SystemVerilog sources documented on this page:

  • hw/rtl/NPU_Controller/npu_controller_top.svView on GitHub

  • hw/rtl/NPU_Controller/NPU_Control_Unit/ctrl_npu_decoder.svView on GitHub

  • hw/rtl/NPU_Controller/NPU_Control_Unit/ctrl_npu_dispatcher.svView on GitHub

  • hw/rtl/NPU_Controller/Global_Scheduler.svView on GitHub

1. Controller Top

npu_controller_top.sv integrates the AXI-Lite frontend, instruction decoder, dispatcher, and global scheduler into a single unit.

Listing 7 hw/rtl/NPU_Controller/npu_controller_top.sv
`timescale 1ns / 1ps

`include "GLOBAL_CONST.svh"

import isa_pkg::*;

// ===| NPU Controller Top |======================================================
// Wraps the AXI-Lite frontend and the opcode decoder.
// Outputs one valid pulse per instruction type along with the raw 60-bit body.
// ===============================================================================

module npu_controller_top #() (
    input logic clk,
    input logic rst_n,
    input logic i_clear,

    // ===| AXI4-Lite Slave : PS <-> NPU control plane |=========================
    axil_if.slave S_AXIL_CTRL,

    // ===| Decoded Instruction Valids |=========================================
    output logic OUT_GEMV_op_x64_valid,
    output logic OUT_GEMM_op_x64_valid,
    output logic OUT_memcpy_op_x64_valid,
    output logic OUT_memset_op_x64_valid,
    output logic OUT_cvo_op_x64_valid,

    // ===| Raw Instruction Body (60-bit, opcode stripped) |=====================
    output instruction_op_x64_t OUT_op_x64
);

  // ===| Internal Wires |========================================================
  logic [`ISA_WIDTH-1:0] raw_instruction;
  logic                  raw_instruction_pop_valid;
  logic                  fetch_PC_ready;

  // ===| Frontend : AXI-Lite CMD/STAT |==========================================
  ctrl_npu_frontend #() u_npu_frontend (
      .clk     (clk),
      .rst_n   (rst_n),
      .IN_clear(i_clear),

      .S_AXIL_CTRL(S_AXIL_CTRL),

      .OUT_RAW_instruction(raw_instruction),
      .OUT_kick           (raw_instruction_pop_valid),

      .IN_enc_stat ('0),
      .IN_enc_valid(1'b0),

      .IN_fetch_ready(fetch_PC_ready)
  );

  // ===| Decoder : Opcode -> Engine FIFOs |======================================
  ctrl_npu_decoder u_decoder (
      .clk                    (clk),
      .rst_n                  (rst_n),
      .IN_raw_instruction     (raw_instruction),
      .raw_instruction_pop_valid(raw_instruction_pop_valid),

      .OUT_fetch_PC_ready     (fetch_PC_ready),

      .OUT_GEMV_op_x64_valid  (OUT_GEMV_op_x64_valid),
      .OUT_GEMM_op_x64_valid  (OUT_GEMM_op_x64_valid),
      .OUT_memcpy_op_x64_valid(OUT_memcpy_op_x64_valid),
      .OUT_memset_op_x64_valid(OUT_memset_op_x64_valid),
      .OUT_cvo_op_x64_valid   (OUT_cvo_op_x64_valid),

      .OUT_op_x64(OUT_op_x64)
  );

endmodule

2. Instruction Decoder

ctrl_npu_decoder.sv parses the 64-bit VLIW instruction word: strips the 4-bit opcode and routes the 60-bit body into the appropriate typed struct (GEMV_op_x64_t, memcpy_op_x64_t, etc.).

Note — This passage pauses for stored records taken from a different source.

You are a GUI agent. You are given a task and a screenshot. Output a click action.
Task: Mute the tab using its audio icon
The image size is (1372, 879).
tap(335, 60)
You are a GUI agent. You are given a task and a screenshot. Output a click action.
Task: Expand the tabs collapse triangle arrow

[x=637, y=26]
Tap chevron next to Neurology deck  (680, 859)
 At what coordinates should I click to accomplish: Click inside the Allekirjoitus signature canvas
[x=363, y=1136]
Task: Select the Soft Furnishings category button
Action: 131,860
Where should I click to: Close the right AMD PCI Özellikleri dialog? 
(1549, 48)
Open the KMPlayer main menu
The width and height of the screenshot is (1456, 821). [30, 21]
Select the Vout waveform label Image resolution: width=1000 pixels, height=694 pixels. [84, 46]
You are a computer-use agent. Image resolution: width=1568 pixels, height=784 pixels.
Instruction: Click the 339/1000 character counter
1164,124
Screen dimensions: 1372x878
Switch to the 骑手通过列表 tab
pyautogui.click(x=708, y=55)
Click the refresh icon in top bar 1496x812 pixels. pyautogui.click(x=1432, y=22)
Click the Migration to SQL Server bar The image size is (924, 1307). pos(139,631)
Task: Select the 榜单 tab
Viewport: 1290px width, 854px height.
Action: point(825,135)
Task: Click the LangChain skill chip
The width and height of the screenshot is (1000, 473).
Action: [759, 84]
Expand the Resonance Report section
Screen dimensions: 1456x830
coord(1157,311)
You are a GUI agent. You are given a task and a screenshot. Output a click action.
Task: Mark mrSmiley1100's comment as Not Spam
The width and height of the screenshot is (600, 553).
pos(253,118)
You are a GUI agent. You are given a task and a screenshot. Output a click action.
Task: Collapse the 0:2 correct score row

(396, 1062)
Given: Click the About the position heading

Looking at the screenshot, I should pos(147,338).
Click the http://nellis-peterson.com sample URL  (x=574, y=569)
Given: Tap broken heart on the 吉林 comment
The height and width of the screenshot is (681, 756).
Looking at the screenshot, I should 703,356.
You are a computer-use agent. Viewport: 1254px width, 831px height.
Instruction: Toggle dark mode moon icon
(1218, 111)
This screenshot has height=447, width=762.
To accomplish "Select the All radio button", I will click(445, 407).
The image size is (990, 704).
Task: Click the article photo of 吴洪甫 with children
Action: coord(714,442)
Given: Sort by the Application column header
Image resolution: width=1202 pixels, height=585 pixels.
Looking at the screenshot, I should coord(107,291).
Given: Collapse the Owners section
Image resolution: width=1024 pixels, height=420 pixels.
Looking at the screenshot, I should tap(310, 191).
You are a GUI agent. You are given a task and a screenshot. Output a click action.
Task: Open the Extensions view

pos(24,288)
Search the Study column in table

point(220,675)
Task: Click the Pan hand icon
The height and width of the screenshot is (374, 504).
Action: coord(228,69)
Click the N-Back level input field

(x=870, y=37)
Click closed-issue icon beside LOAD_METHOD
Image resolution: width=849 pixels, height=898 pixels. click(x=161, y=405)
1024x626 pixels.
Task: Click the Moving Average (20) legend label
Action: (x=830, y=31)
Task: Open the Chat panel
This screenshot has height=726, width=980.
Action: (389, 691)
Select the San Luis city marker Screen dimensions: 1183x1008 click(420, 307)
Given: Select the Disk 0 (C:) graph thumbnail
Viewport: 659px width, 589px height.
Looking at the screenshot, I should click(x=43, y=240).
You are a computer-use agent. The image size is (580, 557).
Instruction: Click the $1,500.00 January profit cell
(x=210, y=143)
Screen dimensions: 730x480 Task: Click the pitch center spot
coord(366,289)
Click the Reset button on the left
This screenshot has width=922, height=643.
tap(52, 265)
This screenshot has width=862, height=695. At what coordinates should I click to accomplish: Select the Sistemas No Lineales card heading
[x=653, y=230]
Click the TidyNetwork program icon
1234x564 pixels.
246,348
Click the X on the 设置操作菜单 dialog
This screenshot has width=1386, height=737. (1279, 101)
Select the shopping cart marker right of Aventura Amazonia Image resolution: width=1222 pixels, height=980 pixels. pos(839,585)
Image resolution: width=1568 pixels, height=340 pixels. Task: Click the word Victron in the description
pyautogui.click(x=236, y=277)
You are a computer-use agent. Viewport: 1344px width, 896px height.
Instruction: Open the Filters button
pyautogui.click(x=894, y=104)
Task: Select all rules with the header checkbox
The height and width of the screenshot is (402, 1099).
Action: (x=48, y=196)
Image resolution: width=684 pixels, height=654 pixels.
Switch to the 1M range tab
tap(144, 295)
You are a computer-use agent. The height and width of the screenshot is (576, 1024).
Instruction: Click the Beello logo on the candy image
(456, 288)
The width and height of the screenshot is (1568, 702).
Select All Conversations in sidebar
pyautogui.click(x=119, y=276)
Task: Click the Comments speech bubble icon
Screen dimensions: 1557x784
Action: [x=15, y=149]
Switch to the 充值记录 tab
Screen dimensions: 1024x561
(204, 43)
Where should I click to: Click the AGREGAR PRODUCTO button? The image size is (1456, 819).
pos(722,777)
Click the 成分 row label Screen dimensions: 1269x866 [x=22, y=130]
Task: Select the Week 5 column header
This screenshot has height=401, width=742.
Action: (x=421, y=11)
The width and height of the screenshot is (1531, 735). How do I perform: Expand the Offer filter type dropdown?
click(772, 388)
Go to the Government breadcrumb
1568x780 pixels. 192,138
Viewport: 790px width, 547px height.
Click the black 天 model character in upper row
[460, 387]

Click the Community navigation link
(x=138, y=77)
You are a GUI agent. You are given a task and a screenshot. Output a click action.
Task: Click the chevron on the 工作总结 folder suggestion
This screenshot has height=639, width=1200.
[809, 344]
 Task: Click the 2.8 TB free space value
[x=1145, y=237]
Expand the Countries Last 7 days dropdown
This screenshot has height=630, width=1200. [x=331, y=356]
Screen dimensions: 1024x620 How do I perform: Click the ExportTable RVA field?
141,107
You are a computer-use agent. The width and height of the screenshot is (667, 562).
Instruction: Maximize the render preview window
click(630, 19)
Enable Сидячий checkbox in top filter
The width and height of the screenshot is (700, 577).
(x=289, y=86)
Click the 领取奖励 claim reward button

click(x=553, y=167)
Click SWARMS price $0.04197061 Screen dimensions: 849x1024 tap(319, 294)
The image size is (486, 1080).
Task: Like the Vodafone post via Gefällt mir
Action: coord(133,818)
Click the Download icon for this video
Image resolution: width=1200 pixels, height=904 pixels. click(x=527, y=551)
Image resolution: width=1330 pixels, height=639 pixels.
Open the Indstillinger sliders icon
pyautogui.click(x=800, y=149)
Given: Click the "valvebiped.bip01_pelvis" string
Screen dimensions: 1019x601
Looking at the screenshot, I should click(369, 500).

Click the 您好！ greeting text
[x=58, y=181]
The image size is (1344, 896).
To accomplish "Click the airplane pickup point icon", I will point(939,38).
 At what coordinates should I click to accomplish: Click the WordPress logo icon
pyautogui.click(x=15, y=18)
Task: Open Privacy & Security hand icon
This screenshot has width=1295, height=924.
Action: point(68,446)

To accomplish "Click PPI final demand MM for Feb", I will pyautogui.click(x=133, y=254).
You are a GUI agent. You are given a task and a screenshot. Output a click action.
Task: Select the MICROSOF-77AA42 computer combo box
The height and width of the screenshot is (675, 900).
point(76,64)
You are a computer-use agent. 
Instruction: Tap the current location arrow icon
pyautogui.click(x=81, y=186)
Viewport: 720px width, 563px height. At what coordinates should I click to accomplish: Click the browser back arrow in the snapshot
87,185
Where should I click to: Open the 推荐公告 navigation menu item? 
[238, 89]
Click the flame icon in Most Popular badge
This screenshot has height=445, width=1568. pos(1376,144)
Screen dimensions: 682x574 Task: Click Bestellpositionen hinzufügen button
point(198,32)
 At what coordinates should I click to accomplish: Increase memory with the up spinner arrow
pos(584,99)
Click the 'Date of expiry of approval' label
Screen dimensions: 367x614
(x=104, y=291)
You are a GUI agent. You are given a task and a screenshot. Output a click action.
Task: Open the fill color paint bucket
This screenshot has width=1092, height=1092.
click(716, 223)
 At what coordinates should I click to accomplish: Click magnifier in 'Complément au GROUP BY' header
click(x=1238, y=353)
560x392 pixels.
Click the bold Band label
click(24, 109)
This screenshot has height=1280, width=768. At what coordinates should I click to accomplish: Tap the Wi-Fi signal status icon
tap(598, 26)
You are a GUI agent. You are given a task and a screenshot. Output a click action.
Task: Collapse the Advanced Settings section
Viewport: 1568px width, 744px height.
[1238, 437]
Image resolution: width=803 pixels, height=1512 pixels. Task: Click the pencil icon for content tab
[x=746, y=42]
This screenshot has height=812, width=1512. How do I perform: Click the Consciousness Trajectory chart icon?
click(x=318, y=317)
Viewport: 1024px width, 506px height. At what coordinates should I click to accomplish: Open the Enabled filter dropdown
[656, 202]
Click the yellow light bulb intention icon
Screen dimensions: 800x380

Listing 8 hw/rtl/NPU_Controller/NPU_Control_Unit/ctrl_npu_decoder.sv
`timescale 1ns / 1ps
`include "GLOBAL_CONST.svh"

import isa_pkg::*;

// ===| NPU Opcode Decoder |======================================================
// Receives raw 64-bit VLIW instructions from the frontend FIFO.
// Strips the 4-bit opcode, asserts the matching valid pulse for one cycle,
// and forwards the 60-bit body to the Global Scheduler.
// ===============================================================================

module ctrl_npu_decoder (
    input logic clk,
    input logic rst_n,

    // ===| From Frontend |=======================================================
    input logic [`ISA_WIDTH-1:0] IN_raw_instruction,
    input logic                  raw_instruction_pop_valid,

    // ===| Flow Control |========================================================
    output logic OUT_fetch_PC_ready,

    // ===| Decoded Valid Pulses (one-hot, one cycle) |===========================
    output logic OUT_GEMV_op_x64_valid,
    output logic OUT_GEMM_op_x64_valid,
    output logic OUT_memcpy_op_x64_valid,
    output logic OUT_memset_op_x64_valid,
    output logic OUT_cvo_op_x64_valid,

    // ===| Instruction Body (60-bit, opcode stripped) |=========================
    output instruction_op_x64_t OUT_op_x64
);

  // ===| Internal |==============================================================
  logic [3:0] OUT_valid;
  assign OUT_GEMV_op_x64_valid   = OUT_valid[0];
  assign OUT_GEMM_op_x64_valid   = OUT_valid[1];
  assign OUT_memcpy_op_x64_valid = OUT_valid[2];
  assign OUT_memset_op_x64_valid = OUT_valid[3];
  // CVO valid uses a separate FF (5th opcode)
  logic cvo_valid_ff;
  assign OUT_cvo_op_x64_valid = cvo_valid_ff;

  // ===| Opcode Decoder |========================================================
  // Top 4 bits are the opcode; bottom 60 bits are the instruction body.
  always_ff @(posedge clk) begin
    if (!rst_n) begin
      OUT_valid        <= 4'b0000;
      cvo_valid_ff     <= 1'b0;
      OUT_fetch_PC_ready <= `TRUE;
      OUT_op_x64       <= '0;
    end else begin
      OUT_valid      <= 4'b0000;
      cvo_valid_ff   <= 1'b0;

      if (raw_instruction_pop_valid) begin
        // Body: bits [59:0] (opcode at [63:60] already stripped by slicing)
        OUT_op_x64.instruction <= IN_raw_instruction[`ISA_BODY_WIDTH-1:0];

        case (IN_raw_instruction[`ISA_WIDTH-1:`ISA_WIDTH-`ISA_OPCODE_WIDTH])
          OP_GEMV:   OUT_valid <= 4'b0001;
          OP_GEMM:   OUT_valid <= 4'b0010;
          OP_MEMCPY: OUT_valid <= 4'b0100;
          OP_MEMSET: OUT_valid <= 4'b1000;
          OP_CVO:    cvo_valid_ff <= 1'b1;
          default:   ;  // unknown opcode: drop silently
        endcase
      end
    end
  end

  // ===| Backpressure |==========================================================
  // Always ready — the frontend FIFO provides buffering; the decoder is single-cycle.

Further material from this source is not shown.